PTN sebagai penjaga gawang pendidikan Indonesia

Penjabaran Bapak Adang Surahman dalam “Ihwal Penerimaan Mahasiswa ITB” (Kompas, 28 Juli 2009) tentang upaya ITB dalam mengatasi masalah berkurangnya subsidi pemerintah sekaligus meningkatkan kualitas mahasiswa ITB tanpa mengurangi komposisi dan subsidi bagi mahasiswa miskin sangat membesarkan harapan bagi masa depan pendidikan tinggi di tanah air.


Sebagai Perguruan Tinggi Negeri (PTN) tertua di Indonesia, ITB agaknya menyadari peran pentingnya bagi perkembangan pendidikan di Indonesia. Sikap ITB dalam upaya meningkatkan standar dan integritas akademik perlu digaungkan, terutama dalam konteks perkembangan pendidikan di Indonesia belakangan ini.

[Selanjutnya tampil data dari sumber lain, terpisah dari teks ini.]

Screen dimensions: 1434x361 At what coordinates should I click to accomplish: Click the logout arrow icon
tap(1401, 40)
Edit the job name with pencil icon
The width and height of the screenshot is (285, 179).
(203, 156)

Antara tahun ajaran 2001/2002 dan 2006/2007, Departemen Pendidikan Nasional mencatat penurunan jumlah PTN di Indonesia, dari 98 (5.04%) menjadi 82 (3.11%), atau mengalami penurunan 17%. Dalam rentang waktu yang sama, jumlah Perguruan Tinggi Swasta (PTS) meningkat sebanyak 38%, dari 1846 (94.96%) menjadi 2556 (96.89%). Dalam konteks dinamika pemangku kepentingan pendidikan inilah PTN perlu sangat menyadari posisi pentingnya dalam percaturan pendidikan di Indonesia.


Peran penting PTN

Pertama, pendidikan tinggi di Indonesia sangat didominasi oleh peran pasar: Hampir 68.03% mahasiswa menempuh pendidikan di PTS (Depdiknas 2007). Padahal kebanyakan PTS didirikan oleh institusi berlatar belakang agama tertentu atau oleh pihak swasta (Bangay, 2005; Welch, 2007). Tanpa mencoba mengeneralisir PTS ke dalam satu golongan yang homogen, keberpihakan PTS terhadap kepentingan publik dan masyarakat luas memiliki penekanan yang berbeda dibandingkan PTN.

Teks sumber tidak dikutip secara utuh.